Parents disagreed with the school district’s proposal, removed the student from school and hired a private instructor to teach him in a one-on-one setting. Parents requested a due process hearing and appealed the decision to District Court and then to the Ninth Circuit alleging that the school district denied the student a placement in the least restrictive environment and sought reimbursement for their expense of private tutoring for the student.


Local educational agencies must ensure that:

to the maximum extent appropriate, children with disabilities, including children in public or private institutions or other care facilities, are educated with children who are not disabled, and special classes, separate schooling, or other removal of children with disabilities from the regular educational environment occurs only when the nature or severity of the disability of a child is such that education in regular classes with the use of supplementary aids and services cannot be achieved satisfactorily.

20 U.S.C. § 1412(a)(5)(A).

The Ninth Circuit has established a four-factor test to determine whether a local educational agency has complied with the least restrictive environment requirement. See Sacramento City Unified School District v. Rachel H., 14 F.3d 1398, 1404 (9th Cir. 1994). The four factors that must be considered are the:

1. academic benefits of placement full-time in a regular class;

2. non-academic benefits of such placement;

3. effect the student has on the teacher and children in the regular class; and

4. costs of mainstreaming the student.

Here, the parties agreed that the second, third, and fourth factors all weighed in favor of maintaining the student in the general education classroom for most of the school day. He became close friends with several non-disabled classmates which helped him develop his interpersonal skills and his presence did not impede his teachers’ ability to instruct other students or otherwise disrupt the classroom.
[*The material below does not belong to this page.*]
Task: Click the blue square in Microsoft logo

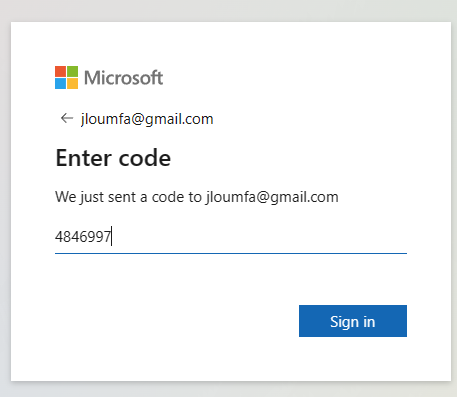Action: point(60,84)
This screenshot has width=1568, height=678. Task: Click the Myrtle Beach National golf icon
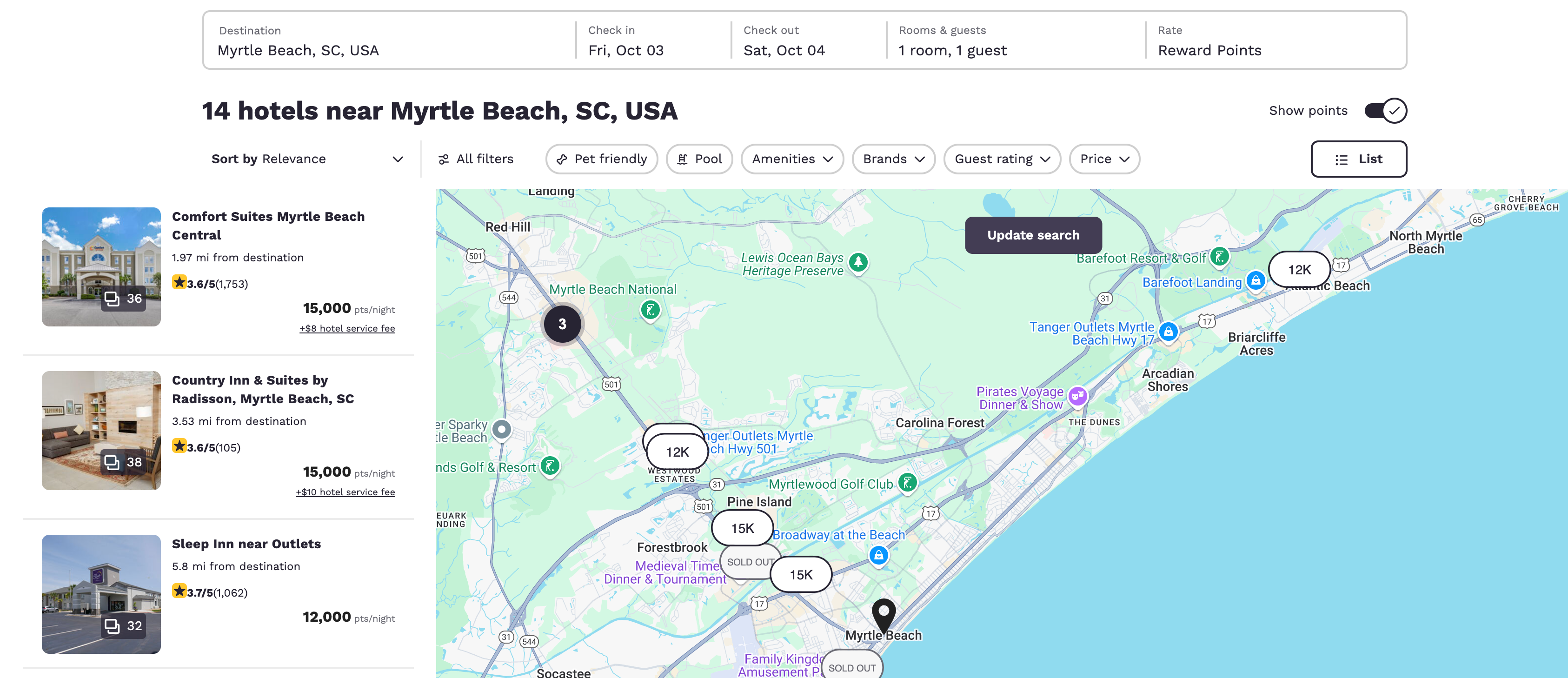[x=649, y=308]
However, the parties disagreed on the first and most important factor of comparing the academic benefits in the regular classroom with the academic benefits in a special education classroom.  The Court said grade level performance was the incorrect benchmark of academic benefits. Instead, an IEP team should examine whether a student can make meaningful progress on his academic IEP goals. Here, there was undisputed evidence that the student was making substantial progress toward meeting his IEP goals. Even if the student might have received greater academic benefits in a special education classroom, a more restrictive placement that sacrifices the substantial non-academic benefits the student received from being educated in the general education classroom would not be justified. The Court also explained that it was irrelevant that the student received such academic benefits as a result of one-on-one aide support or significant curriculum modification because a child cannot be penalized for relying on the supplementary aids and services he receives.

The Court held that the school district’s proposed IEP failed to offer the student free appropriate public education in the least restrictive environment. However, the court denied reimbursement for the expenses parents incurred after unilaterally removing the student from school and hiring a private instructor to educate him in a one-on-one setting.  The court explained that removing the student from school and placing him in an even more restrictive setting than the one proposed by the school district was not appropriate.
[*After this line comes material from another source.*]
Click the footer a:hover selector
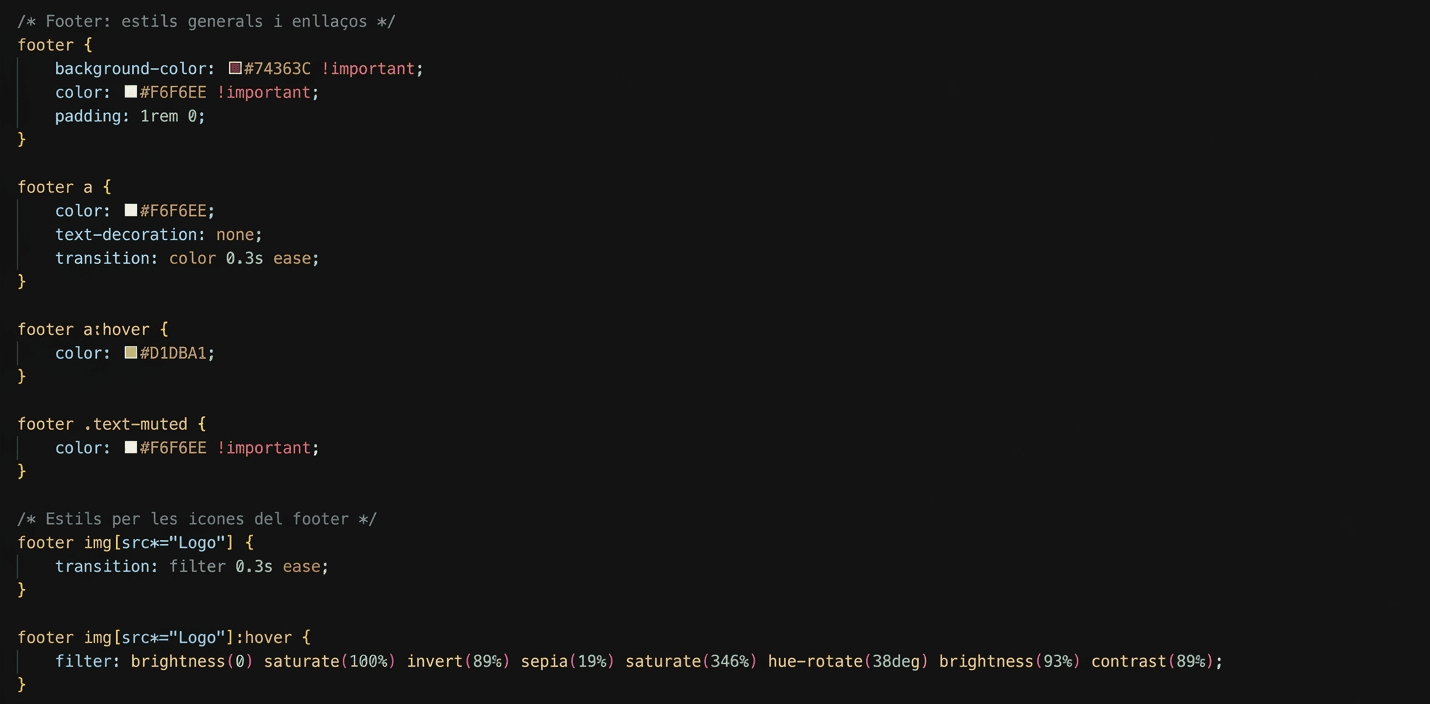The height and width of the screenshot is (704, 1430). (x=83, y=329)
This case is a great reminder of the IDEA’s strong preference for educating students with disabilities with their non-disabled peers. Least restrictive environment considerations are a critical part of any placement determination. A child with a disability should not be removed from education in age-appropriate regular classrooms solely because of needed modifications in the general curriculum. IEP teams need to ensure that they are thoroughly considering the four factors when determining whether a student should be educated in a general education classroom and documenting the team’s consideration.